- WORK INSTRUCTIONS -
In the records that follow, count each line where the string "Open" occurs. Provide the total and no other text.
* * * * * * * * *
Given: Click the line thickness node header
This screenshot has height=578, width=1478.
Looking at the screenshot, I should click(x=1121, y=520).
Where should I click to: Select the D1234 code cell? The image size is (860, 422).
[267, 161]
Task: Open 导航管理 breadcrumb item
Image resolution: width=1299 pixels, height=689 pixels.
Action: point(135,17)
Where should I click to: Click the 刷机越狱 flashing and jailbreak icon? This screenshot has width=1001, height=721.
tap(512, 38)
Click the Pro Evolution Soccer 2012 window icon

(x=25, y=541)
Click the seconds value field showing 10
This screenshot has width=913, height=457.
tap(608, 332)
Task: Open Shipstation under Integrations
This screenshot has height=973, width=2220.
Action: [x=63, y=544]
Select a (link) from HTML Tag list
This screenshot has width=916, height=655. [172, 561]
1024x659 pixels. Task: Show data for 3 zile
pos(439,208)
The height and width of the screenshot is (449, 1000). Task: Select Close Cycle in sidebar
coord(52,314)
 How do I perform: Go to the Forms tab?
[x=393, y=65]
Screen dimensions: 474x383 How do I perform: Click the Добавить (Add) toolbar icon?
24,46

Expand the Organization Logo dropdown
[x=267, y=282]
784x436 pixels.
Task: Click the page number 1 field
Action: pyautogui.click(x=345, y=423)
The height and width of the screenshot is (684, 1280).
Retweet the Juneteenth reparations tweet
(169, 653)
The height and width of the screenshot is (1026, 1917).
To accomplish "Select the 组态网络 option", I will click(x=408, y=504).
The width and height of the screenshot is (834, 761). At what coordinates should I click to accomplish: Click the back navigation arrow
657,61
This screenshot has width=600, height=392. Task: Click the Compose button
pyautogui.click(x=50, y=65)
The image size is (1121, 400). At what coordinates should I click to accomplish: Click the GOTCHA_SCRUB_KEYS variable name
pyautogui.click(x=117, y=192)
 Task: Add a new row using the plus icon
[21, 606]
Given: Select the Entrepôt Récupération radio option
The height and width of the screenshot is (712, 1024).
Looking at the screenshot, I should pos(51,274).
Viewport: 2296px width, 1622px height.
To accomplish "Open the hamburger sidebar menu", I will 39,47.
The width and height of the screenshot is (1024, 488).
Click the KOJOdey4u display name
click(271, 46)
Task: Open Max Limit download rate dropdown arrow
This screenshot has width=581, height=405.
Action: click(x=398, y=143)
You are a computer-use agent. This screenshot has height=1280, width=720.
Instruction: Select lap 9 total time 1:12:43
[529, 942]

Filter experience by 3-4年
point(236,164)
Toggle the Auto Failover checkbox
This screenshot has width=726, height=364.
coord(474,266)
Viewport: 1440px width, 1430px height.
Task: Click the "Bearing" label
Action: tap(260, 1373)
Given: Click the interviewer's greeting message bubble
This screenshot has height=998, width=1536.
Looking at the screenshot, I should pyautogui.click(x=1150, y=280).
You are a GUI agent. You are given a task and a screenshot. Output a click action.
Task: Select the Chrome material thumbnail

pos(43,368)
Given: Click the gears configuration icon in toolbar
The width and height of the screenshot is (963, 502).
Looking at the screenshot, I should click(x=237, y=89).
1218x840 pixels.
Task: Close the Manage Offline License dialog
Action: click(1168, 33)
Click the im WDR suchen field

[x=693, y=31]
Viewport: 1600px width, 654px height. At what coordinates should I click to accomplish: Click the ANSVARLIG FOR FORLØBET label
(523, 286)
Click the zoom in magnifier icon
* * * * * * * * *
- EXPECTED ANSWER -
4